When Komet first sent him a kit of ceramic cutters, he wasn’t sure what to expect. “I was thinking, ‘This thing’s going to break. It’s going to chip,’ ” says Dr Cone. “But what is awesome about these burs is [that] they don’t generate heat the same way that carbides do. It’s an absolute lifesaver when slogging away at the bench with tough denture material.”
He learned that the ceramic cutters dissipate the heat well and don’t clog and get gummed up as is typical with carbide burs. He now confidently reaches for a number of instruments in his Komet denture repair kit, with some specifically designed as part of a flexible partial contouring system.
“These cutters are so good at hogging out just globs of denture reline material, and they get it out quickly and efficiently,” he says. “Normally, by the end of this, you’d be sore and feel like you have carpal tunnel syndrome. But that is no longer the case.”
Komet offers a variety of instruments that can help laboratories, specialists, and general practitioners alike.
“These burs are not just for high-end laboratories,” he says. “[For] every lab doing dentures, and for the doctors who have bulk patients, [such as] the community dental center—these [will] make your life so much easier.
“Imagine using a carbide on days where I’ll have 2 or 3 denture patients,” he adds. “I couldn’t possibly do it. My hands and joints wouldn’t be able to tolerate it.”
Dr Cone loves the different coarses and shapes in the denture repair kit.
Komet USA’s lab cutters are engineered with durable, high-performance ceramic and can be used to precisely shape, trim, and carve soft acrylics, denture reline materials, and green-state zirconium dioxide. The cutters resist heat buildup and reduce clogging with their unique toothing design.

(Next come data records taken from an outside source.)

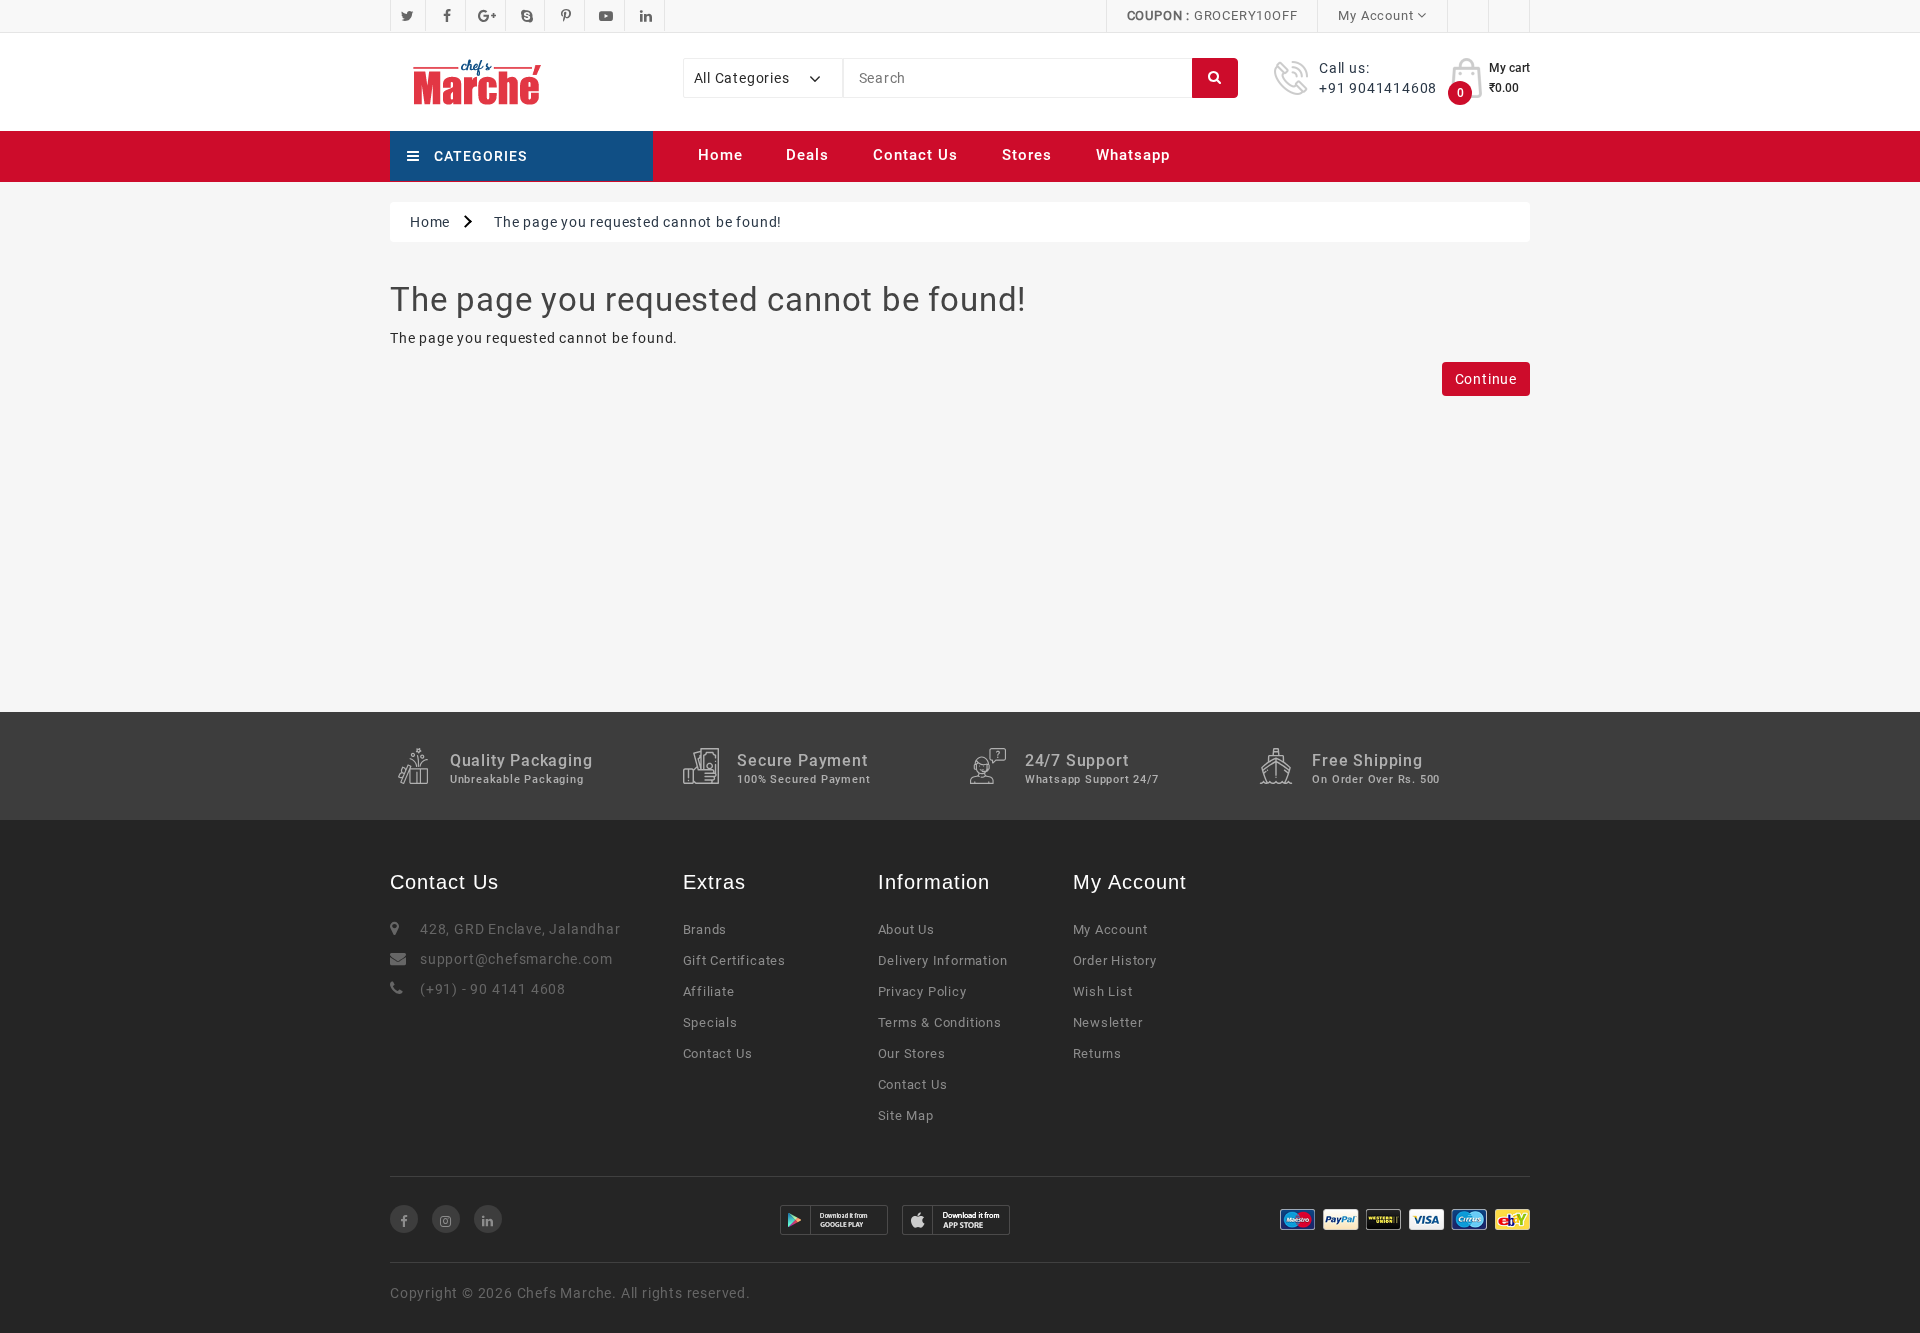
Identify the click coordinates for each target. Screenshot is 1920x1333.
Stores (1027, 155)
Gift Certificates (735, 960)
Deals (807, 155)
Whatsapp (1133, 155)
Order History (1115, 960)
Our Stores (912, 1053)
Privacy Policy (922, 991)
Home (720, 155)
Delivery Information (943, 960)
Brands (705, 929)
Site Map (906, 1115)
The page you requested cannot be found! (638, 222)
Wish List (1103, 991)
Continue (1486, 379)
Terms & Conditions (940, 1022)
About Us (906, 929)
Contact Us (915, 155)
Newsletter (1108, 1022)
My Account (1110, 929)
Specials (710, 1022)
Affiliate (709, 991)
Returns (1098, 1053)
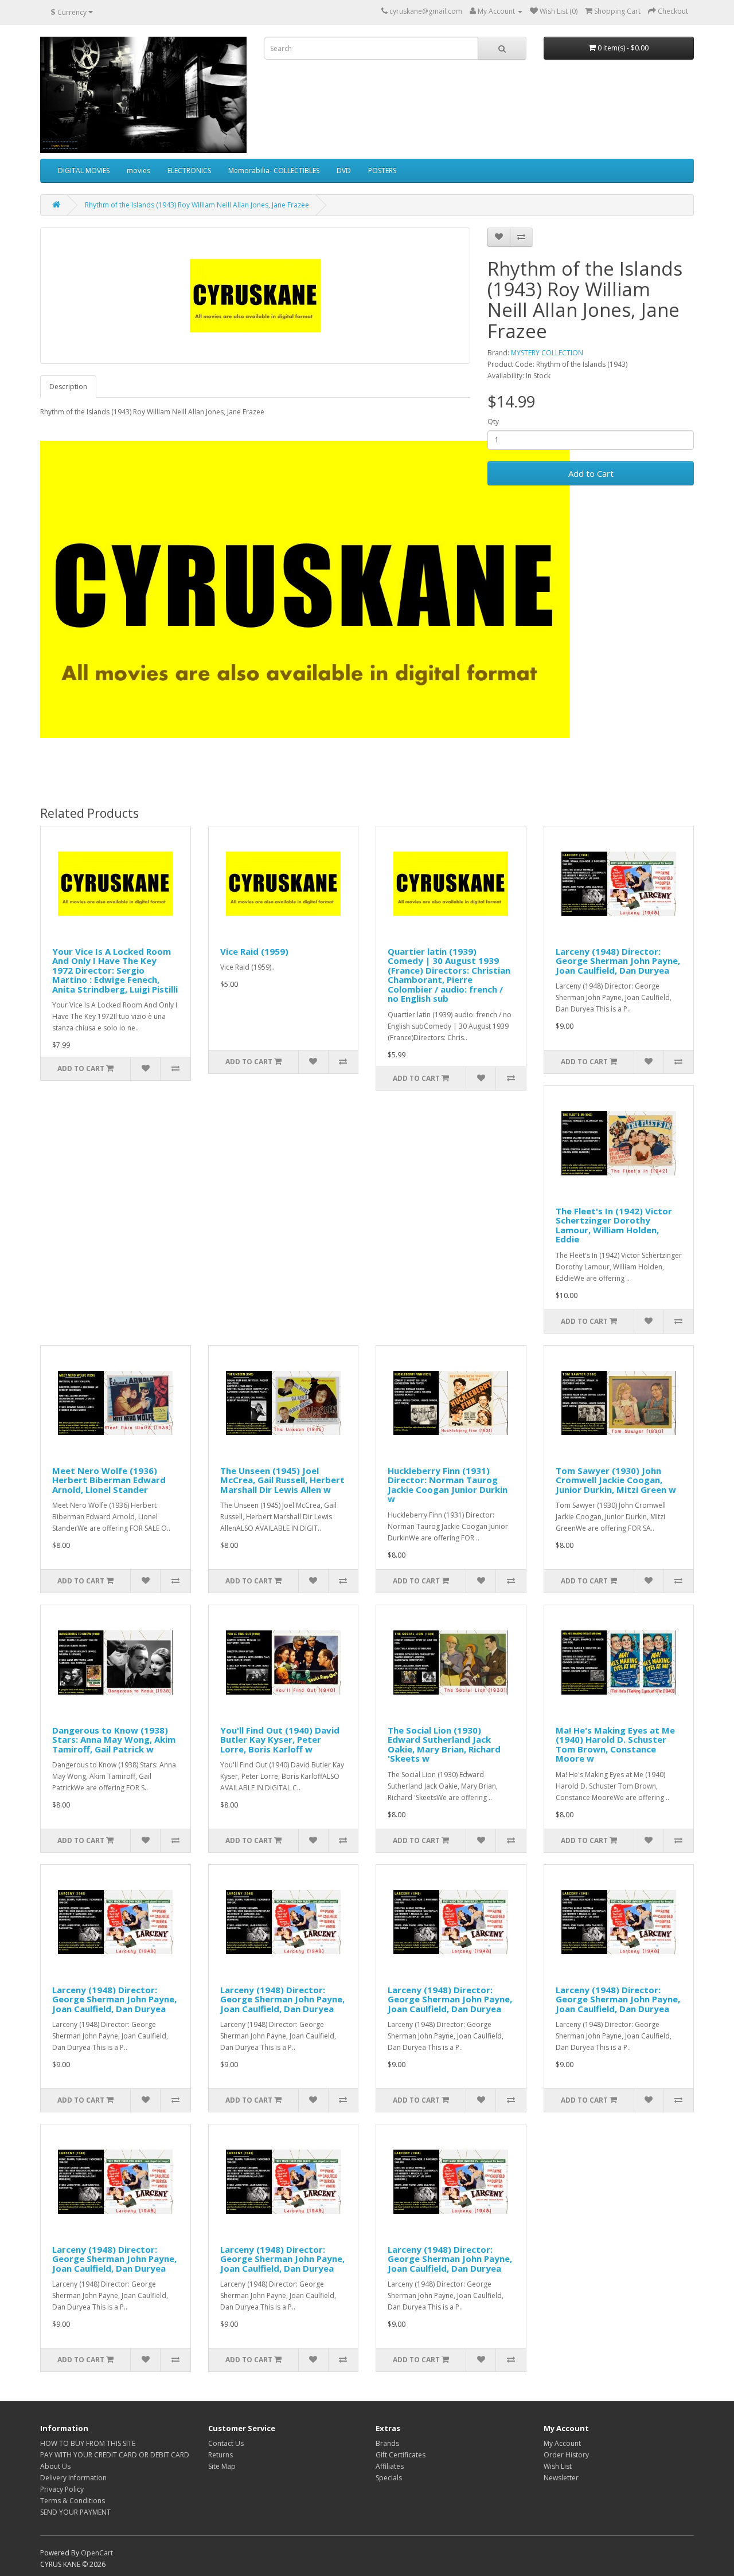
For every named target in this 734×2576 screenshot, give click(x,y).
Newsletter (561, 2478)
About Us (55, 2466)
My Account (562, 2443)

Another advantage of these instruments is that they generate less vibration than traditional tungsten-carbide cutters.
“These ceramic burs have been an absolute game changer just for what I do day-to-day in the trenches,” says Dr Cone, whose office consists of himself, his wife as office manager, and an assistant. “I like having beautiful things in my hands, and these instruments are kind of like having a MacBook Air or an iPhone. There’s a certain level of cool factor for my lab bench and they work so well.”
Another benefit of these instruments, according to Dr Cone, is that dentures and denture reline work are not going away anytime soon, even as many labs shift from analog to more modern, automated methods of work. “I tell people all the time that where we currently stand right now, doing denture relines is going to be a thing for a long time. You can make a digital denture, but when that patient has a sore spot or their tissue starts to break down, you still need to have those [reline] skills,” he says. “As long as we’re doing relines, people are going to need to remove those.”
That is why he suggests colleagues give Komet ceramic cutters a try: “I think this is something that the denture technicians and the clinicians that are doing the same procedures that I’m doing really need to invest in. You’ll want anything to make your life easier.”
The Komet kits also assist in the finishing and polishing of flexible partials despite the difficulty of dealing with some resins when using some carbide burs. “These ceramic cutters go through and leave such a clean finish to it. They have multiple applications. They’re not just for dentures,” he adds.